• Apply what you read:
#1 Using the judgment text, answer each question on its own line, marked (a), (b) and (c):
(a) How often did the pursuer complain of back pain when doing heavy digging or lifting duties?
(b) What sum did the defender's solicitor contend was not inconsistent with awards made in similar cases?
(c) Under what heading in the agreed medical report does the surgeon anticipate further improvement?
#2 Give the passage of the judgment text again, starting with "At that stage" and going on through "over the summer.", and switch "heavy digging" to "heavy gardening".

At that stage the pursuer was complaining only of pain in his back "on
approximately three occasions per month when engaged in heavy digging or
lifting duties". It was apparent that by
that stage the effects of the injury were not great and any limitation to the
pursuer's activities were small. Finding
in Fact 9 contained an acceptance of the pursuer's evidence that neck pain
occurred over about 2 weeks over the summer.
That was consistent with the resolution of symptoms after about six
months, a matter which the Sheriff had referred to three times in the course of
his Note.
9. Turning
to the decided cases the defender's solicitor contented that £1,500 was not
inconsistent with the type of award being made in cases of a similar
nature. Kinross was not a satisfactory guide as it was based on a
somewhat complex hypothesis involving a range of variable factors. Haddow
was a more serious case than the present, complicated by the fact that the
pursuer had not returned to work. The
pursuer in Morris was off work
for about a month and was restricted in his social activities. It was important in every case to examine
what affect the injuries had on the life of the pursuer, and in the present
case there was very little restriction.
10. The
guidelines for the assessment of general damages in personal injury cases
issued by the Judicial Studies Board in
DECISION
11. Short
though the issue may be I find this a slightly difficult case to decide because
I have a measure of sympathy with both sets of submissions. Finding in Fact 10, read in conjunction with Finding
in Fact 9, appears to me to bear the clearest implication that this is a case
in which the pursuer suffered some symptoms, albeit slight, until approximately
nine months after the accident. That in
point of fact is consistent with the terms of the agreed medical report in
which the surgeon states under the heading "Prognosis": "I anticipate a further improvement over the
next six months and at the end of this period I would anticipate his back pain
is likely to have resolved completely and his function will be normal". It may be that it is this passage which led
the Sheriff to observe that the pursuer's symptoms were fully resolved after
six months, but it is to be noted that the medical examination was carried out
some three months after the accident.

• Data shown:
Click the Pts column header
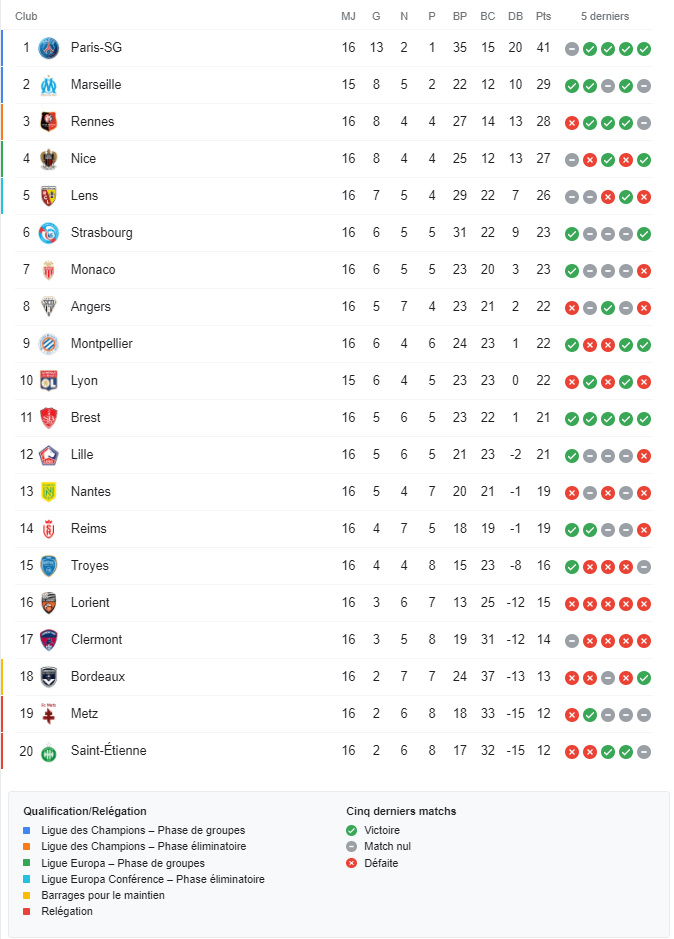Viewport: 674px width, 939px height. tap(543, 16)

• Exercise results:
#1
(a) Approximately three occasions per month.
(b) £1,500.
(c) "Prognosis".

#2
At that stage the pursuer was complaining only of pain in his back "on
approximately three occasions per month when engaged in heavy gardening or
lifting duties". It was apparent that by
that stage the effects of the injury were not great and any limitation to the
pursuer's activities were small. Finding
in Fact 9 contained an acceptance of the pursuer's evidence that neck pain
occurred over about 2 weeks over the summer.